Der Preis des Schöpferischen

Zwischen Kreativität und Zerstörung
von Thomas Macho (Text) und Steve Antony (Illustrationen) 

Wie kommt Neues in die Welt? Die Antwort scheint nahezuliegen: durch einen klugen Einfall, durch eine überraschende Idee, durch einen guten Rat. Zugleich wissen wir auch: Das Neue kommt in die Welt – durch die Zerstörung des Alten. Davon erzählen die Mythen verschiedener Kulturen. Gerade die kreativsten Gottheiten sind häufig auch die destruktivsten; sie sind zornig, neidisch oder rachsüchtig, und ihre Neigung zu Wutanfällen kann geradezu als universalreligiöses Prinzip gewürdigt werden. Woran sonst sollte der Rang eines Gottes, seine Überlegenheit, erfahren werden, wenn nicht an seiner Unberechenbarkeit? Woran sonst sollte seine Schöpfungskraft gemessen werden, wenn nicht an seiner Fähigkeit zur Zerstörung?

Zerstörungswut:

Erst habe ich alles geschaffen, dann habe ich alles zerstört, und jetzt mache ich alles neu

Gott ist weder eine gute Mutter, noch ein freundlicher Vater, wie ein Romanheld Kurt Vonneguts – Kilgore Trout – anlässlich einer Umweltschutzdebatte treffend bemerkt: „Haben Sie je einen von Seinen Vulkanausbrüchen oder Wirbelstürmen und Springfluten erlebt? Mal was von den Eiszeiten gehört, die er alle Halbmillionen Jahre in Szene setzt? Und wie ist es mit dem großen Ulmensterben? Sowas nennt sich nun Naturschutz. Und das kommt von Gott, nicht vom Menschen. In dem Moment, wo wir endlich unsre Flüsse sauber haben, wird er wahrscheinlich die gesamte Milchstraße hochgehen lassen wie einen Zelluloidkragen. Das nämlich war der Stern von Bethlehem, verstehen Sie.“1

Vonnegut hat Recht. Und die Bemerkungen seines Protagonisten lassen sich nicht nur auf die gefährlich boshaften und jähzornigen Götter auf dem Olymp, im römischen Pantheon, in altägyptischen, indischen oder mittelamerikanischen Himmeln, beziehen, sondern auch auf den Schöpfergott der jüdisch-christlichen Tradition. Wer den Kosmos und seine Ordnung aus dem Chaos hervorbringt, kann eben durchaus auf die Idee kommen, den Kosmos wieder ins Chaos zurückstürzen zu lassen.

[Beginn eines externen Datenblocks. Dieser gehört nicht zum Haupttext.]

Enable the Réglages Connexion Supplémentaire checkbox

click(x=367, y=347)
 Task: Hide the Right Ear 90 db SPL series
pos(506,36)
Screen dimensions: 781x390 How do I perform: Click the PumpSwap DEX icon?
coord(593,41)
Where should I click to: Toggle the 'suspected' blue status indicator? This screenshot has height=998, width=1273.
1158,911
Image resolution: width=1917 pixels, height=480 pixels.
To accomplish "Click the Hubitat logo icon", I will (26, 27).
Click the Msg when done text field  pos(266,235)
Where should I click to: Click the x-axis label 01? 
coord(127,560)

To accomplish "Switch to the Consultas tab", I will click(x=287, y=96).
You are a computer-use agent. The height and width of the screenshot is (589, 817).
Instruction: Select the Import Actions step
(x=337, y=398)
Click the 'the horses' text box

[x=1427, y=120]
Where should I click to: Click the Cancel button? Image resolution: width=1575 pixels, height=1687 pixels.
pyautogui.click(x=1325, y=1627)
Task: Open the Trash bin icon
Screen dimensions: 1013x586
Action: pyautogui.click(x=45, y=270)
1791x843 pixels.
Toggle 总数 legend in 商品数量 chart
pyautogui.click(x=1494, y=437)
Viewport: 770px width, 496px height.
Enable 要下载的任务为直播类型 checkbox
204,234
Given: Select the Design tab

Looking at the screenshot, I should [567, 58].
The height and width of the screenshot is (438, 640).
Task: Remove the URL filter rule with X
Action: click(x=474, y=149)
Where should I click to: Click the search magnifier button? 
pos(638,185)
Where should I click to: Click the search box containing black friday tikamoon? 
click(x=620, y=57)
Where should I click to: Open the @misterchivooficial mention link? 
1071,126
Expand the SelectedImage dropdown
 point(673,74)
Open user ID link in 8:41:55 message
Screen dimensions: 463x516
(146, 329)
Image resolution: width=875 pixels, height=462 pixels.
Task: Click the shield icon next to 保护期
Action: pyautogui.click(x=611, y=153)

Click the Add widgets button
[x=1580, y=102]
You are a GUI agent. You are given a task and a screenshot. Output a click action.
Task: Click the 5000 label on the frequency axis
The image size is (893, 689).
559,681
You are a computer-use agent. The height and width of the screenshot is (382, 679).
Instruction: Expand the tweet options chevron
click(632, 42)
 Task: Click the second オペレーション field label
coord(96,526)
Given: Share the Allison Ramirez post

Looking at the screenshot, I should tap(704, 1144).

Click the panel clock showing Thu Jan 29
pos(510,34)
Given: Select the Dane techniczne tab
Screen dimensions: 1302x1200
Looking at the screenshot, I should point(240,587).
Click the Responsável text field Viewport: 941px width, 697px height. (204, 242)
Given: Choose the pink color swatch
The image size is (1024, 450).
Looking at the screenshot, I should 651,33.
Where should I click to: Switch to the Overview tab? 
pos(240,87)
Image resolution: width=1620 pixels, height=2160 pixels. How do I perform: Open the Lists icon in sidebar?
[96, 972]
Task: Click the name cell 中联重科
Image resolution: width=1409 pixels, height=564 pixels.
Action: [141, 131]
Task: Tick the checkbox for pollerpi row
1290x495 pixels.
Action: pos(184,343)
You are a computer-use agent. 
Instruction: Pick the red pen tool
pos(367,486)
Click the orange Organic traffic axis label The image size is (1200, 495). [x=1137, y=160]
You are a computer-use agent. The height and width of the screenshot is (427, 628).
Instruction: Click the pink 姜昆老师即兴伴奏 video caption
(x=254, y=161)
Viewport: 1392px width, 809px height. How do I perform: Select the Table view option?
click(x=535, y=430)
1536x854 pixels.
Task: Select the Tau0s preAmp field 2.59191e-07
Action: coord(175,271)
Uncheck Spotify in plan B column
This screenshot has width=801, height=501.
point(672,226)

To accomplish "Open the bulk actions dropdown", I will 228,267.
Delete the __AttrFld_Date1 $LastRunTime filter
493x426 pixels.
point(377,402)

Das Unglück beginnt schon im Paradies. Erst heißt es: „Dann sprach Gott: Laßt uns Menschen machen als unser Abbild, uns ähnlich. Gott schuf also den Menschen als sein Abbild; als Abbild Gottes schuf er ihn.“ (Gen 1,26–27) Doch spätestens nachdem das Gott ähnliche „Abbild“ vom Baum der Erkenntnis des Guten und Bösen gegessen hat, wird es aus dem Paradies vertrieben, und zwar – man kann es nicht anders sagen – aus Gründen schlichter Konkurrenz. „Seht, der Mensch ist geworden wie wir, er erkennt Gut und Böse. Daß er jetzt nicht die Hand ausstreckt, auch vom Baum des Lebens nimmt, davon ißt und ewig lebt!“ (Gen 3,22)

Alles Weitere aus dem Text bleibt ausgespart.